« Comment parler d’une marouette [oiseau échassier migrateur de petite taille] ? » Cette étrange question m’a récemment été posée par deux amis. Nous sommes dans la Drôme, à 15 kilomètres de Valence, dans une plaine agricole où dominent les étendues de blé et de maïs, sur la ferme du Grand Laval.
Ici, depuis 2006, un couple de #paysans, Sébastien Blache et Elsa Gärtner, a repris une des exploitations familiales et y a transformé une étendue de maïs uniforme en un paysage d’enchevêtrement de petites parcelles cultivées de céréales, de légumes secs (pois, lentilles, haricots) et d’oléagineux (colza, cameline [ou « faux lin »], tournesol), de prairies fourragères (graminées, luzerne, sainfoin [plante herbacée]) et de vergers extensifs (pommes, poires, pêches, abricots, prunes, figues).
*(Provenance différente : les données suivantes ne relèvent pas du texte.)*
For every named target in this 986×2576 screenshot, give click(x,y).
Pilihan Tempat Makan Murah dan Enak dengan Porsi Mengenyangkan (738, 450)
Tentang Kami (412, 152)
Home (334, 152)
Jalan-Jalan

Ajoutez des poulaillers mobiles, 120 brebis et leurs agneaux, des interrangs de rhubarbe et de fruits rouges, et vous obtenez un système de #polyculture-élevage parmi les plus ambitieux qui soient.
La morne plaine est devenue luxuriante et les promeneurs ne s’y trompent pas : tous les jours, la petite route qui traverse la ferme est empruntée par les habitants des hameaux et du village voisin, Montélier. Le travail est enthousiasmant, mais rude. Ainsi, à l’approche de l’été, il se prolongeait la nuit pour presser les foins avant les pluies, les fruits devaient être cueillis d’urgence, les tournesols resemés, car les premiers n’avaient pas pris : dans ce métier, les imprévus sont une constante.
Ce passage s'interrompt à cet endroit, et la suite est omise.